The numbers also suggest that an estimated 2.3 million people may have suffered from Covid in late June in the UK.
The rest of the UK also reported a rise in infections. One in 18 persons in Scotland, one in 30 in Wales and one in 25 in Northern Ireland recovered or suffered in Covid in the most recent week.
Though the numbers are lower than the peak infection levels seen during the Omicron surge when one in 13 people caught Covid, the number of infections remains highest since April 2021 and highest recorded in the summer.
The most recent figures suggest that almost 3.35% of the population in the UK were infected with Covid-19 in the week which ended on June 24.
The officials highlighted that BA.4 and BA.5 – now dominant in the UK – are behind the surge in infections.
Rising Hospitalisations
According to a report by news agency The Guardian, people hospitalized due to Covid-19 are also rising. Data accessed by the news agency from the UK’s National Health Service (NHS) showed a rise in hospitalisations from 2,165 on June 21 to 2,877 on June 28. These were patients primarily being treated for Covid.

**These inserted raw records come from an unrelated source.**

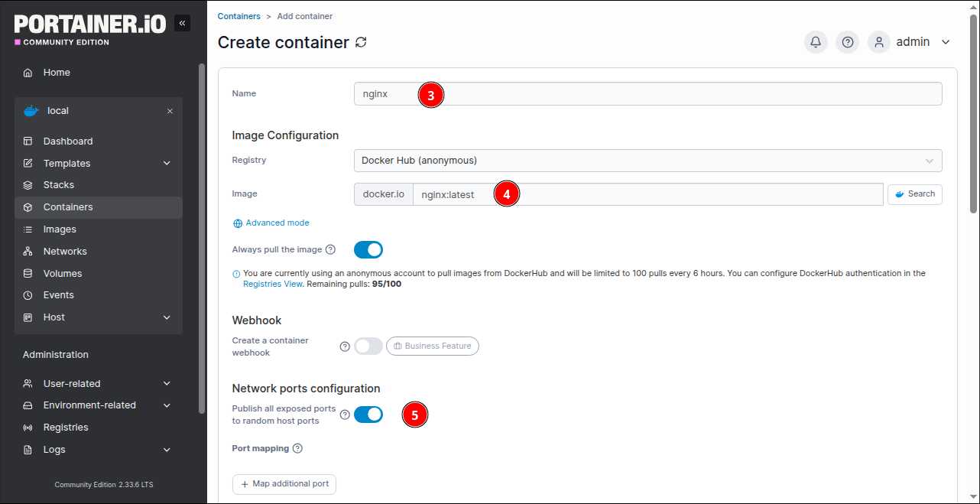Click the vertical page scrollbar
The height and width of the screenshot is (504, 980).
coord(973,115)
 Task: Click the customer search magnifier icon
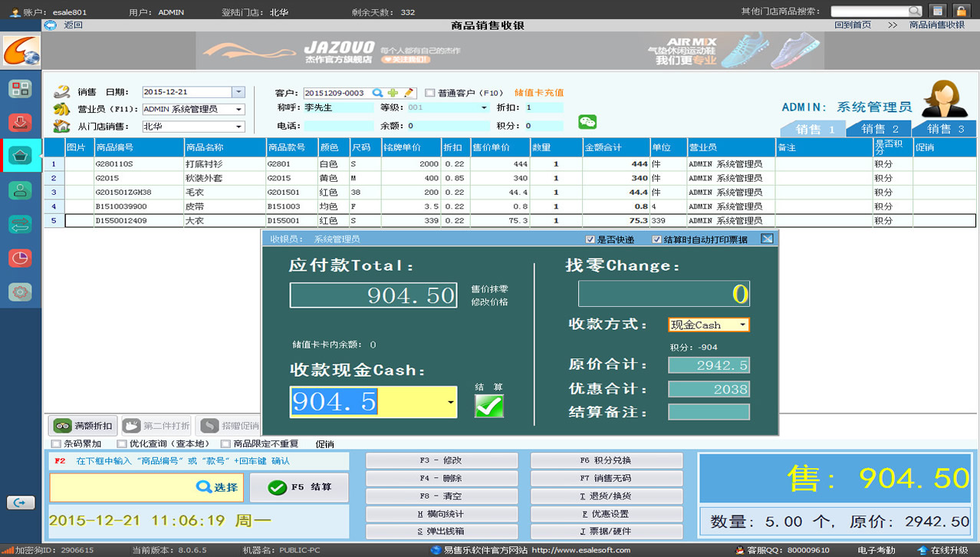click(377, 93)
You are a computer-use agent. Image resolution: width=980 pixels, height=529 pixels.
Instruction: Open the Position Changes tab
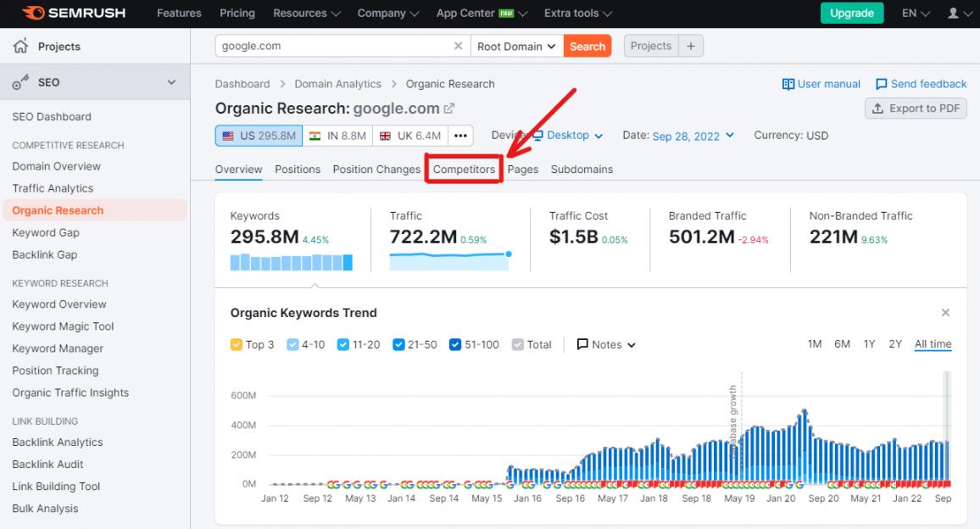[x=376, y=170]
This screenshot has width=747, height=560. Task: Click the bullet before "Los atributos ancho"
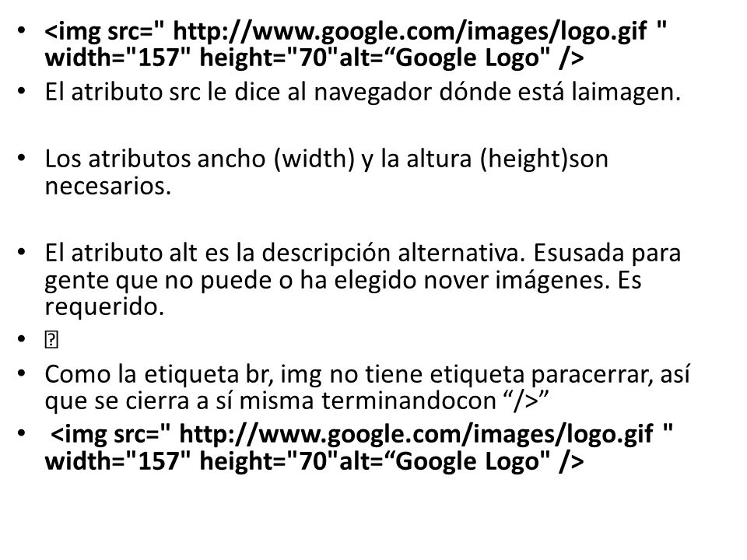coord(21,158)
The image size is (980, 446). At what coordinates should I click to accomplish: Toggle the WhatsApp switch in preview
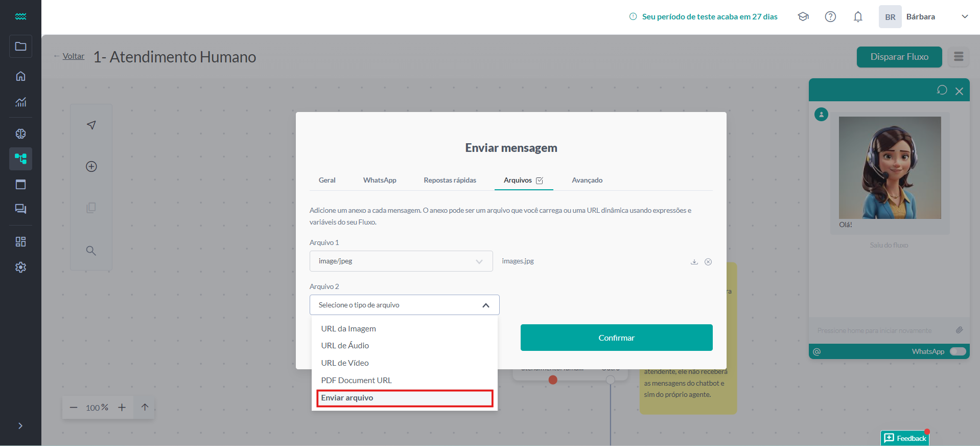pyautogui.click(x=958, y=351)
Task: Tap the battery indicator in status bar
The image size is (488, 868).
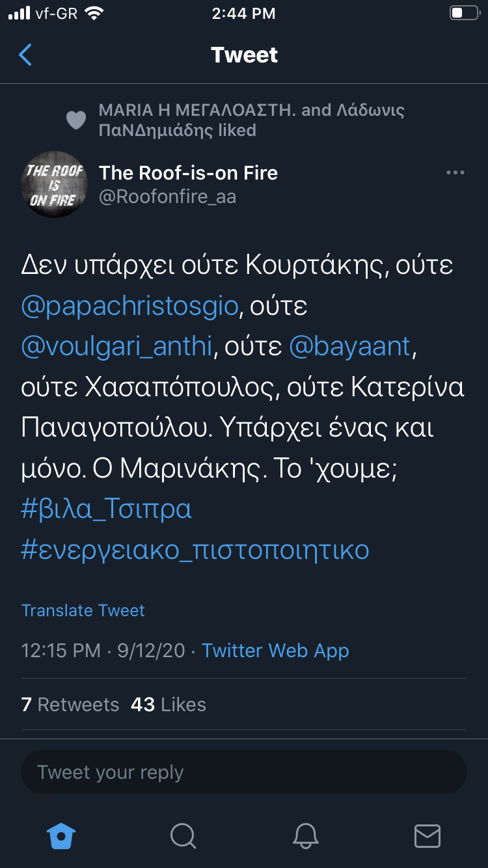Action: pyautogui.click(x=465, y=14)
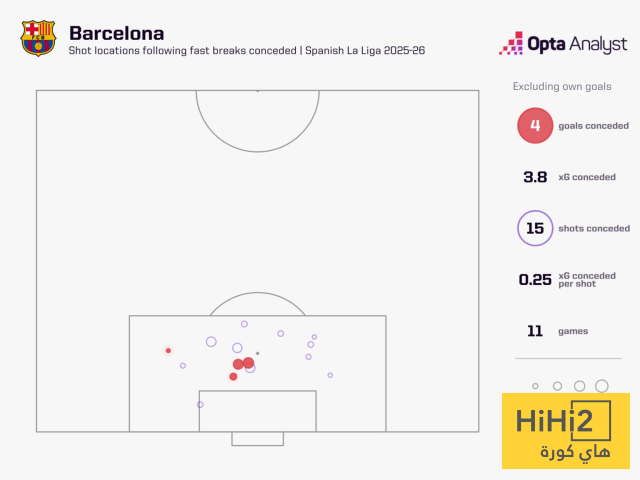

If numbers of people brought to hospital who were detected with Covid whilst being treated for some other ailment, the number of hospitalisations rose from 6,401 in the penultimate week of June to 8,928 patients in the last week. There is also a spike in ICU admissions in elderly people belonging to the 75-84 age group.
Dr Susan Hopkins, the chief medical adviser at the UKHSA, expressed concern and said the UK could be hit with a new wave of infections later this year.
“Our current planning assumptions are that we will see at least one wave [of Covid] in the autumn/winter period once we have got through the current wave that we’re in right now,” Hopkins was quoted as saying by news agency The Guardian, while highlighting that ‘this year will be even more challenging than normal’.
She urged people to get vaccinated and use masks and follow hand hygiene while sticking to Covid protocols if infected with the virus.